A l’inverse, baisser les cotisations salariales, comme l’a remarqué le secrétaire d’Etat au Budget Christian Eckert, ne profite qu’aux salariés et laisse en dehors du bénéfice de la mesure jusqu’à 25 millions de Français (indépendants, fonctionnaires, retraités, chômeurs, personnes en arrêt maladie). C’est une question de justice. De plus, et au moins pour les prestations chômage, remplacer un financement par les cotisations qui correspond à une logique contributive par un financement par l’impôt (la CSG) payé par des contribuables qui n’ont pas droit aux prestations (retraités, titulaires de revenus du capital) pose un sérieux problème constitutionnel. Ce principe de logique contributive a déjà été rappelé par le Conseil constitutionnel en 2014. Enfin, c’est encore une question d’opportunité économique : la mesure viendrait contredire le retour prévu par E. Macron à une taxation forfaitaire des revenus du capital, aussi programmée par F. Fillon, en augmentant cette taxation par le biais de la CSG.

Conclusion

Ce qui rapproche F. Fillon et E. Macron est-il plus important que ce qui les sépare ? Tout dépend du point de vue d'où l’on se place. Si on observe les programmes - ou les professions de foi – des onze candidats, incontestablement les deux que nous avons isolés font bien chambre à part, sauf à admettre que Benoît Hamon puisse les y rejoindre. Mais ce dernier a flouté son programme, particulièrement en ce qui concerne sa mesure phare, le revenu universel, son positionnement à l’égard de l’Europe est loin d’être clair, et le sort des entreprises ne fait manifestement pas partie de ses préoccupations. Quant aux huit autres, on ne peut, comme l’a fait Nathalie Artaud avec une totale franchise – et vérité - en répondant à la dernière question des journalistes pendant le débat, que constater qu’aucun d’eux ne cherche à « rassembler » les Français autour de valeurs susceptibles d’être partagées.
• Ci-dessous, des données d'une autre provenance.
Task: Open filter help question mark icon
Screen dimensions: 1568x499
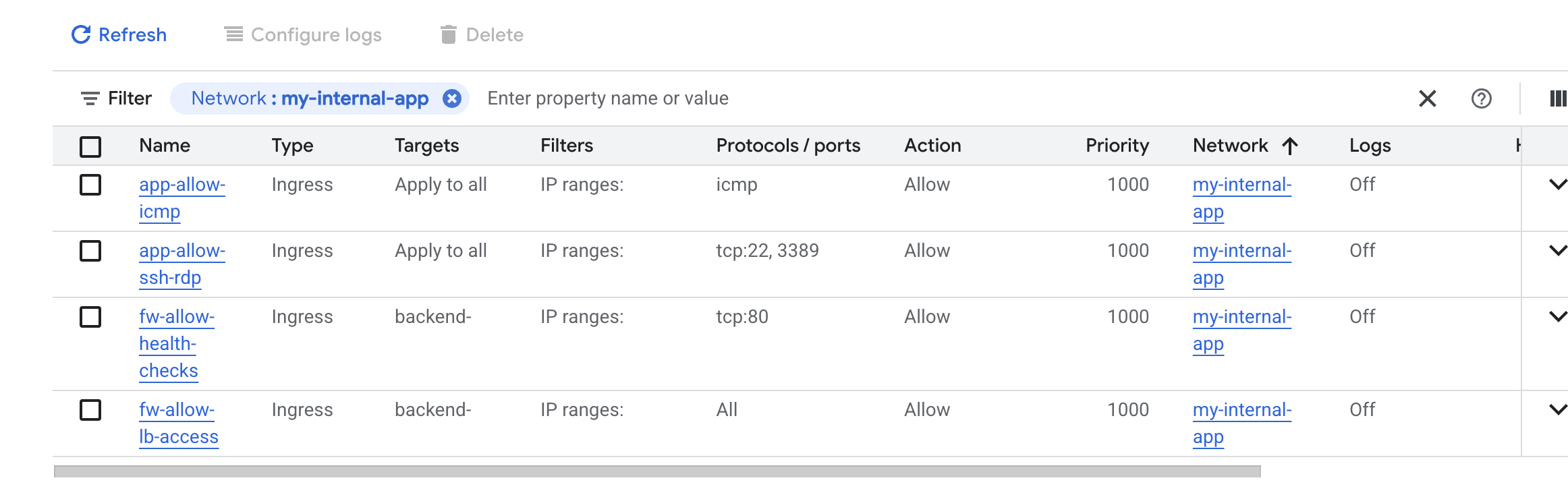Action: coord(1481,98)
Si l’on se place maintenant du seul point de vue de nos deux candidats, un clivage important apparaît. On peut accorder à F. Fillon le bénéfice de la cohérence de son programme, bâti autour de réformes structurelles destinées à ancrer davantage la France dans son destin européen, ainsi qu’à assainir les finances publiques, tout en menant une politique de long terme favorable aux entreprises et à la résorption du chômage.

Malgré un discours très pro-européen et relativement pro-entreprises, E. Macron ne fait pas montre d’une semblable cohérence lorsqu’il s’attaque au financement du modèle social et à la situation des entreprises dont il ne modifie en rien la fiscalité. Les mesures les plus saillantes de son programme sont orientées, de façon assez démagogique peut-on juger, en faveur du pouvoir d’achat des Français. Ce qui rapproche finalement ce programme de celui de Benoît Hamon, à la différence près que la population ciblée n’est pas la même.